TASK PROMPT:
Would you reproduce exactly, and only, the lines starting at the one with "Task: Toggle the background grid overlay" and ending at the last line of the data, with both included? Leave the pictures out.

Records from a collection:

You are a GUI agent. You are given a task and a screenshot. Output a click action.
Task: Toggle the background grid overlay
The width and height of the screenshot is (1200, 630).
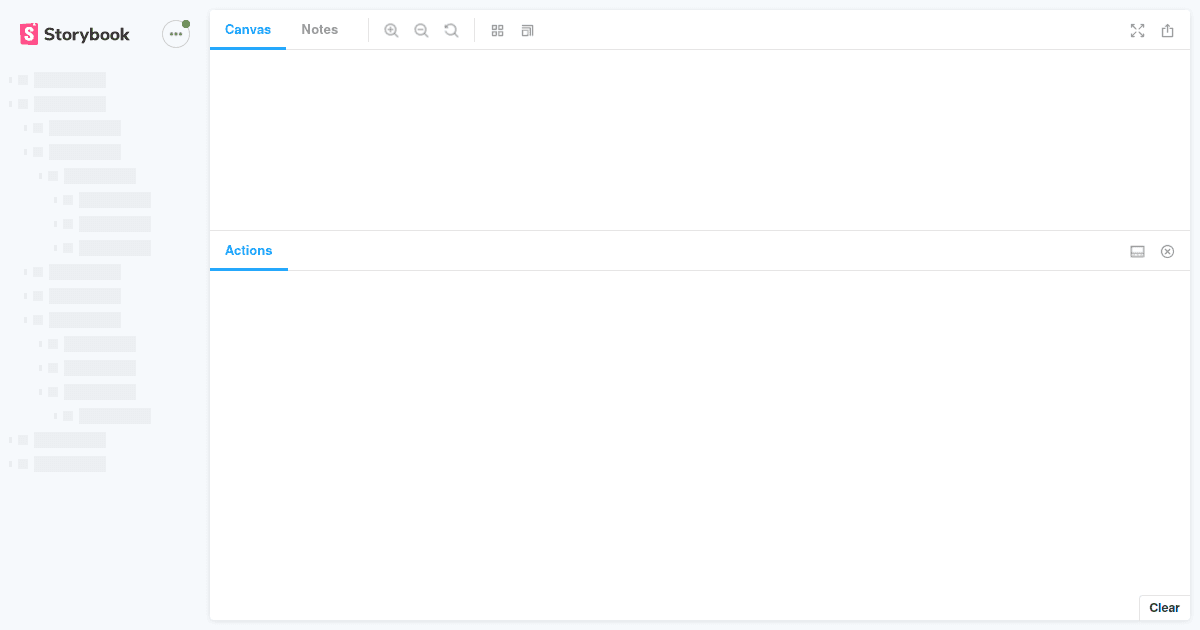click(x=497, y=30)
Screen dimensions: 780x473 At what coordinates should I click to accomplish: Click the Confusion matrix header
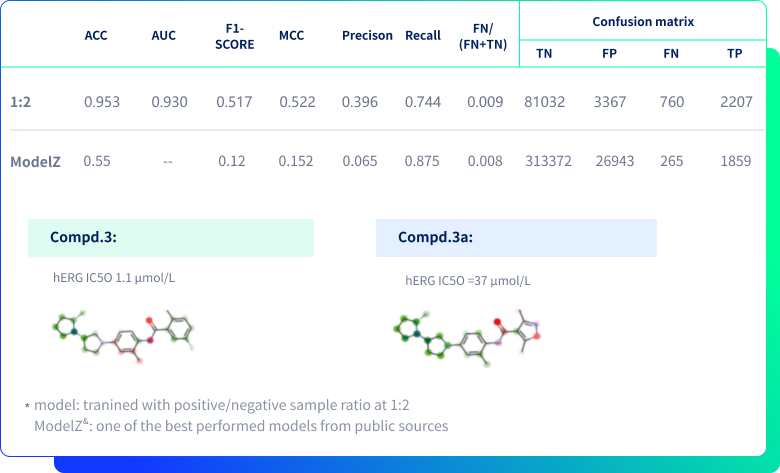[643, 22]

ANSWER SPACE:
Task: Toggle the background grid overlay
The width and height of the screenshot is (1200, 630).
click(x=497, y=30)
Screen dimensions: 780x473 At what coordinates should I click to accomplish: Click the Confusion matrix header
[643, 22]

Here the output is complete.